In this review, we discussed recent evidence suggesting emerging roles of primary cilia and cilia-mediated signaling pathways in the regulation of metabolism. Primary cilia constitute a restricted and narrow compartment and a wide surface that is in contact with the extracellular environment. Therefore, they can efficiently sense changes in the external environment and initiate signaling cascades. Defective or absent cilia in developing neurons and adipose stem cells led to obesity in humans and rodents (Fig. 3). The mechanisms underlying cilia-related obesity are now being unveiled. In hypothalamic neurons, primary cilia appear to act as a signaling platform conveying metabolic information. In the adipose tissue, cilia control the process of adipocyte differentiation by transducing canonical HH signaling and Wnt signaling.

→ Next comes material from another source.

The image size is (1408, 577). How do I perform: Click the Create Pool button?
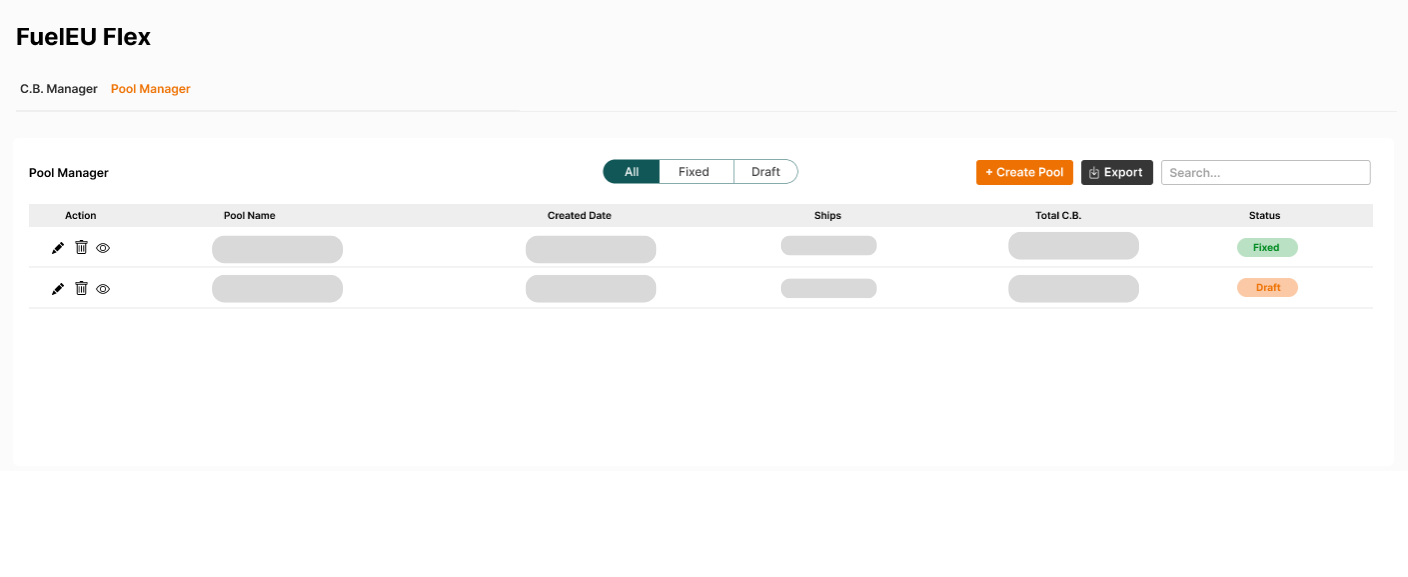(x=1024, y=172)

Moreover, non-canonical HH signaling in the skeletal muscle and brown adipocytes controls glucose metabolism, and these effects involve the activation of CAMKK2-AMPK signaling and cilia-related GPCR SMO. Therefore, cilia and cilia-related signaling molecules will be a potential target for new treatments combating obesity and type 2 diabetes mellitus.